Urteil des BVerfG vom 03.02.2000

auslieferungshaft, übergabe des verfolgten, zulässigkeit der auslieferung, verfassungsbeschwerde

- Bevollmächtigte:
1
BUNDESVERFASSUNGSGERICHT
- 2 BvR 66/00 -
Im Namen des Volkes
In dem Verfahren
über
die Verfassungsbeschwerde
des Herrn A. ,
gegen den Beschluss des Oberlandesgerichts Frankfurt am Main vom 12. Januar 2000 -
2 Ausl. I 50/99 -
und Antrag auf Erlass einer einstweiligen Anordnung
hat die 1. Kammer des Zweiten Senats des Bundesverfassungsgerichts durch die
Richter Sommer,
Broß
und die Richterin Osterloh
gemäß § 93c in Verbindung mit §§ 93a Abs. 2 Buchstabe b, 93b BVerfGG in der Fassung der
Bekanntmachung vom 11. August 1993 ( BGBl I S. 1473) am 3. Februar 2000 einstimmig
beschlossen:
Der Beschluss des Oberlandesgerichts Frankfurt am Main vom 12. Januar 2000 - 2 Ausl.

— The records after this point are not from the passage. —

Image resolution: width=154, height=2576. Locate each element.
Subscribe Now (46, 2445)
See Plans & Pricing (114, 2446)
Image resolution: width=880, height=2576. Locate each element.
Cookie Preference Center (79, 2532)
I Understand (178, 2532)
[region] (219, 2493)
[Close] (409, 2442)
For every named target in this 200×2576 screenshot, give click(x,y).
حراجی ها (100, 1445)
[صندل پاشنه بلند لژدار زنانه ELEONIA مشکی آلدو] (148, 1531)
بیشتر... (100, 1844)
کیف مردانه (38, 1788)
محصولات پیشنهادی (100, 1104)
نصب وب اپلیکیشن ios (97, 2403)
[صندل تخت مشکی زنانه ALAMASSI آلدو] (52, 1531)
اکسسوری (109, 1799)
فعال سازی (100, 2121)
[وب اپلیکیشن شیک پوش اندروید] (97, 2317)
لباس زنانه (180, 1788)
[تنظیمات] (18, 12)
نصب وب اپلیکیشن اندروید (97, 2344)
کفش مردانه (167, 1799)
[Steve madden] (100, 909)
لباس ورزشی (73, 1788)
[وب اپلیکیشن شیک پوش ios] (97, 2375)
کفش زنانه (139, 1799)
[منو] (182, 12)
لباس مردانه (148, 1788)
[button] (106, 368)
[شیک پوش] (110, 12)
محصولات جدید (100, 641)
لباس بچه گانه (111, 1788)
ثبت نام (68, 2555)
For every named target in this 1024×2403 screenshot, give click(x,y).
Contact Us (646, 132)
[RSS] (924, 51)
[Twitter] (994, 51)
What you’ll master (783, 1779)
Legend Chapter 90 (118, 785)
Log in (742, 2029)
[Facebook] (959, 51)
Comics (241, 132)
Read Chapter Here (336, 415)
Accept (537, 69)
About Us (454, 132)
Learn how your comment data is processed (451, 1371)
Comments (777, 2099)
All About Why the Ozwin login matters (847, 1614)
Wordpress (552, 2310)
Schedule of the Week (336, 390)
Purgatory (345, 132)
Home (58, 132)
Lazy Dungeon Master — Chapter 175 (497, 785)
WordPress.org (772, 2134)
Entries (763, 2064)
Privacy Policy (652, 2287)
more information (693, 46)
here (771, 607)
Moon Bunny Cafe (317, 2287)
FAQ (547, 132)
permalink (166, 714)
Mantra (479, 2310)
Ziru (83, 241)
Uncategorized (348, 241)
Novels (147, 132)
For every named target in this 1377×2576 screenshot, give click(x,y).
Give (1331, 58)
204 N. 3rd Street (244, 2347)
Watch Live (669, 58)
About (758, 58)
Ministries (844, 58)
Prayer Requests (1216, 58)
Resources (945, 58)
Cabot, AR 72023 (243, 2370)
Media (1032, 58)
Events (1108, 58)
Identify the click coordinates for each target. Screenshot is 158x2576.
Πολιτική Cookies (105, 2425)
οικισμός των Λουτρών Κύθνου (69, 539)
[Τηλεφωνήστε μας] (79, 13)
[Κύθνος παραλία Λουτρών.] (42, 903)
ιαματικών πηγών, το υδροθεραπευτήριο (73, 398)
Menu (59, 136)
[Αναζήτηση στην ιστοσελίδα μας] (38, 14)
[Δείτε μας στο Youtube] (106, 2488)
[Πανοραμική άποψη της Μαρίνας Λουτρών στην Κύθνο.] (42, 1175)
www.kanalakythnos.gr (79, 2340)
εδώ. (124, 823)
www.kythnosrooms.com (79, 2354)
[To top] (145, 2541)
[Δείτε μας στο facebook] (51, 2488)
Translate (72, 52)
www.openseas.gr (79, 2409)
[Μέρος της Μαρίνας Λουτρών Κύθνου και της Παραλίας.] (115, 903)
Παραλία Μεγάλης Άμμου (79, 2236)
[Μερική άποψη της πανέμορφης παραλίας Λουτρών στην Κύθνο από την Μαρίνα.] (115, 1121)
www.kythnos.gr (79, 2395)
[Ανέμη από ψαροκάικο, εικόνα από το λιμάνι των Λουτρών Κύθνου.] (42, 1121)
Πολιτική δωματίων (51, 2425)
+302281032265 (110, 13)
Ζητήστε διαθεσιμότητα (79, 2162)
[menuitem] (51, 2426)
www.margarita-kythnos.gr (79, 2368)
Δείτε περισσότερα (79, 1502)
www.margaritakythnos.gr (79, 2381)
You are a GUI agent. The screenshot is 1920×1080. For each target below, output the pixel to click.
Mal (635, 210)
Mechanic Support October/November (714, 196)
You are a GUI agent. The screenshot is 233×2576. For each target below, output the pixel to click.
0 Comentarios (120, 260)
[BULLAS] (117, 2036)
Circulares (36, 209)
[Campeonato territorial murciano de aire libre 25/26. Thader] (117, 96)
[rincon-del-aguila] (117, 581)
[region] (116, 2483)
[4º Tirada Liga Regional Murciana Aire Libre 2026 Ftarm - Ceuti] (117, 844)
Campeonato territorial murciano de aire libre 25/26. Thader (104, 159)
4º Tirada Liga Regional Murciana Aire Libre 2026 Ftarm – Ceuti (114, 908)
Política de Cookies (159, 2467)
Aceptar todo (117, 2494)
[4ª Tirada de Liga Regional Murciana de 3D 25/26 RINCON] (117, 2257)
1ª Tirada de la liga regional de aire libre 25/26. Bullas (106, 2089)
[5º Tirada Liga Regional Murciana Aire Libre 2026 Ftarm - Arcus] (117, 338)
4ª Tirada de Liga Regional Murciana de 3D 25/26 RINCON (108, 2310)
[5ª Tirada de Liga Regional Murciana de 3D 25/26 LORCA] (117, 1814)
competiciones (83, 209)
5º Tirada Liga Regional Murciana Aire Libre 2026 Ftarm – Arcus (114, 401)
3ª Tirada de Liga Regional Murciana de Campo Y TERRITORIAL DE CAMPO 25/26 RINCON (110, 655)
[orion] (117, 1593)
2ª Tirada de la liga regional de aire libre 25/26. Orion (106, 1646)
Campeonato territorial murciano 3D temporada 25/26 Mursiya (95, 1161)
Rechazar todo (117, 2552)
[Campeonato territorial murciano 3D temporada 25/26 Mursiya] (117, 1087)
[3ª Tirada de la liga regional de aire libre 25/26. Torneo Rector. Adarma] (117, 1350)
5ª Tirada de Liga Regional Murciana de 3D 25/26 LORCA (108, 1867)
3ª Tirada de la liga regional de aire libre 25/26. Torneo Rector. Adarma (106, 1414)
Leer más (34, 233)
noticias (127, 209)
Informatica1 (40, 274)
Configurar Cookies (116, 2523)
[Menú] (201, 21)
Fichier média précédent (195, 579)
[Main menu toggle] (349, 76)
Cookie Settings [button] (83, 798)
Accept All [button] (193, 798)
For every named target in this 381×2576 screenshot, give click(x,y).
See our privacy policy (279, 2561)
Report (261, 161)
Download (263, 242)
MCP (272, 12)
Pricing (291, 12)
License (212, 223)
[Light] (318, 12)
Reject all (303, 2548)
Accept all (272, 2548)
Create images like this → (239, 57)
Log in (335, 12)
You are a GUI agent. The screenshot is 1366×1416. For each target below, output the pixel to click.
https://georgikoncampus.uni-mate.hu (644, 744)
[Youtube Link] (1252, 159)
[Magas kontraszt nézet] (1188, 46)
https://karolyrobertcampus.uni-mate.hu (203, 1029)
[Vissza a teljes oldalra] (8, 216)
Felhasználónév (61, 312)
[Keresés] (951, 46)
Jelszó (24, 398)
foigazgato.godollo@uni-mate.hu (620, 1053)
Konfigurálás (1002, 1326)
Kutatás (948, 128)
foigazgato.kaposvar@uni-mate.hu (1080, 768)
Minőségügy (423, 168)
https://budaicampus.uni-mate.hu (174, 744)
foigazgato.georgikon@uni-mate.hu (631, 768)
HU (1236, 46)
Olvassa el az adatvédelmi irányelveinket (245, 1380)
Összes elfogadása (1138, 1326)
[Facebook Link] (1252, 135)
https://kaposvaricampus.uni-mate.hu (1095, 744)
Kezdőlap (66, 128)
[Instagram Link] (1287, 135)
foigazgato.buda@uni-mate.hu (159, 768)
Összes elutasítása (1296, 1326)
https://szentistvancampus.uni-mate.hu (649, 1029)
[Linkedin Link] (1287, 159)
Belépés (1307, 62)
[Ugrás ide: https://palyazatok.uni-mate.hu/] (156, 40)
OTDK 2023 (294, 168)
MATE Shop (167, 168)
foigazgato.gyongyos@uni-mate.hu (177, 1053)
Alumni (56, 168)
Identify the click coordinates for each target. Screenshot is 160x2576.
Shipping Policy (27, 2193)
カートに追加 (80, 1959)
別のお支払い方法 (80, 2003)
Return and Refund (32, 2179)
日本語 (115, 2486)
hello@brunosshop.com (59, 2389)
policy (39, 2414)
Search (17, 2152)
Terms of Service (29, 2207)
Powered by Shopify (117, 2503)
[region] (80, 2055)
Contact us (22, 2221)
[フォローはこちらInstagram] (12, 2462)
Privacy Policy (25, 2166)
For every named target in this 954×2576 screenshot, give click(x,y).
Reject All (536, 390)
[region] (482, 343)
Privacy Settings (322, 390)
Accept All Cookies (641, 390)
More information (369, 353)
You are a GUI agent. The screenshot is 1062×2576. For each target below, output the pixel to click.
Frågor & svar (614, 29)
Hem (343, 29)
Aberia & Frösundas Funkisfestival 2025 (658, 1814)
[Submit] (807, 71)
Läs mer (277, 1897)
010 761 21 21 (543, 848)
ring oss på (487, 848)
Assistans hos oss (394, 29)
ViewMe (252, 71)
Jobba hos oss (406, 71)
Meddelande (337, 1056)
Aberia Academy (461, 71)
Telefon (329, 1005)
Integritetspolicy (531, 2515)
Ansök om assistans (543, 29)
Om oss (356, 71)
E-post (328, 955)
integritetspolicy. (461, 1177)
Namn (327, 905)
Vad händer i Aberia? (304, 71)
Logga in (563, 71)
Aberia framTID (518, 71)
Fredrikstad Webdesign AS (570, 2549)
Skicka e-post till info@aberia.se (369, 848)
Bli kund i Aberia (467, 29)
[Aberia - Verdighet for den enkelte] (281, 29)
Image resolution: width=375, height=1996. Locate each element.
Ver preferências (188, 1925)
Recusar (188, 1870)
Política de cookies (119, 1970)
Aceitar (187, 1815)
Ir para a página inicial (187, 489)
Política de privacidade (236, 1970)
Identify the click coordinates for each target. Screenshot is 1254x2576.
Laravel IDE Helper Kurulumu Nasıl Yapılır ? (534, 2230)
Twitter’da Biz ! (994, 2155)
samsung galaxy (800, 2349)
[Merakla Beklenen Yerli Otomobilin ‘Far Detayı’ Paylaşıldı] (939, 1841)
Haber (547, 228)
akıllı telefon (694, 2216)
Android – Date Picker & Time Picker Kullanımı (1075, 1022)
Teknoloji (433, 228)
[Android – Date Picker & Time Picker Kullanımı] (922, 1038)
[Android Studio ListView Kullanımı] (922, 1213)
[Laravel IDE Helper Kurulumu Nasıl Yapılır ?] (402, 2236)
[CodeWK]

I
50/99 - verletzt den Beschwerdeführer in seinem Grundrecht aus Artikel 2 Absatz 2 Satz 2
des Grundgesetzes in Verbindung mit dem Grundsatz der Verhältnismäßigkeit. Er wird
aufgehoben. Die Sache wird an das Oberlandesgericht Frankfurt am Main zurückverwiesen.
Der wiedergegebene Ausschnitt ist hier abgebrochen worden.